**WORK TASK**
In the listing below, find the line containing "You are a computer-use agent." and the line containing "Instruction: Expand the 月足 interval dropdown". Repeat exactly those two lines and every line between them, nothing more.

**DATA FOR THE TASK**
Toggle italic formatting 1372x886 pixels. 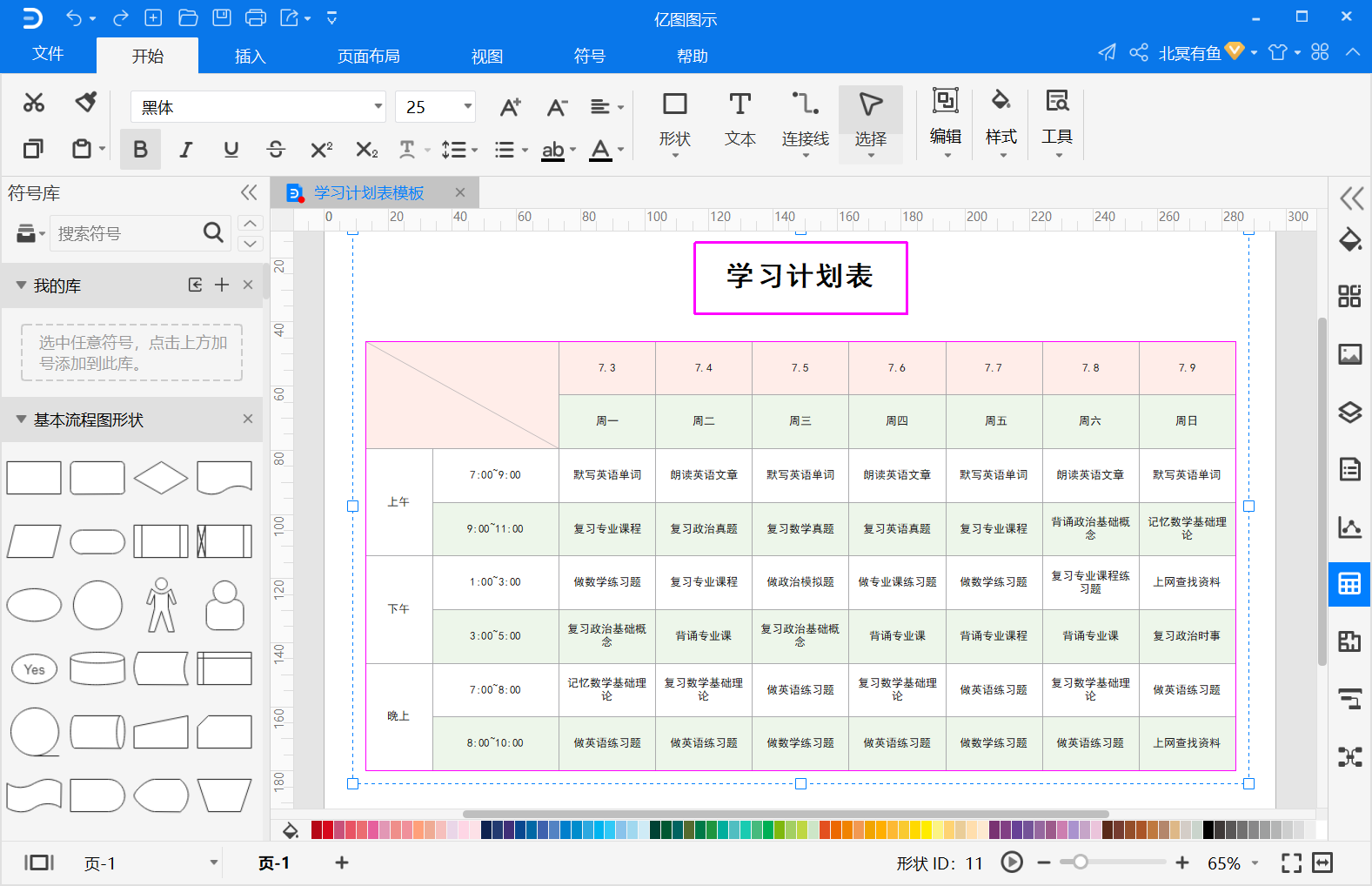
---
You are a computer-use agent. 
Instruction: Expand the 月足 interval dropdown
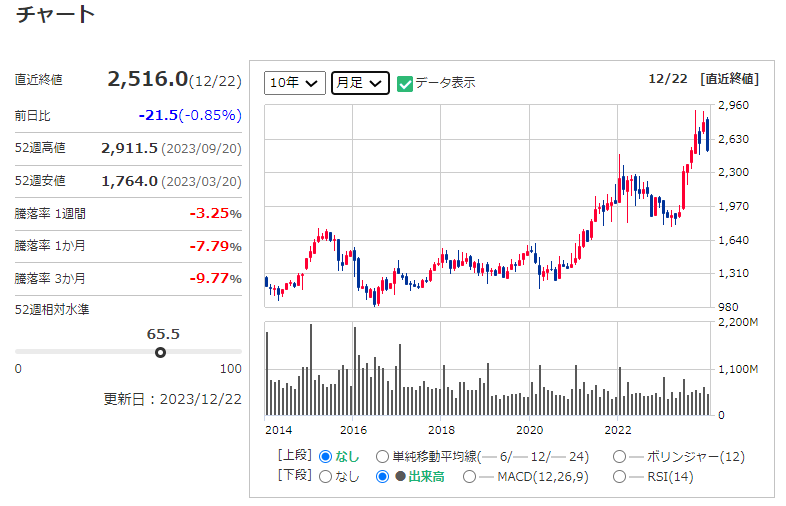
* * *
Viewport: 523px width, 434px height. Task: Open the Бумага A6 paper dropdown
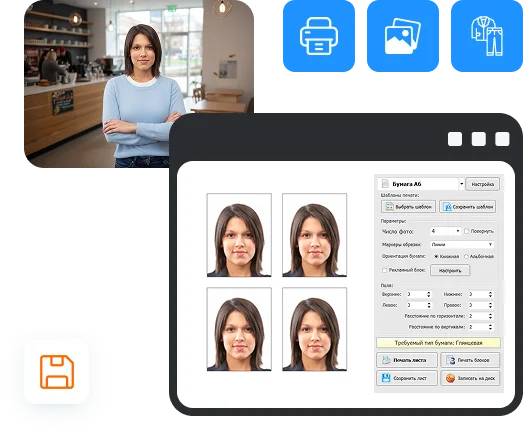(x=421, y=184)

**FINISHED EXERCISE**
You are a computer-use agent. 
Instruction: Expand the 月足 interval dropdown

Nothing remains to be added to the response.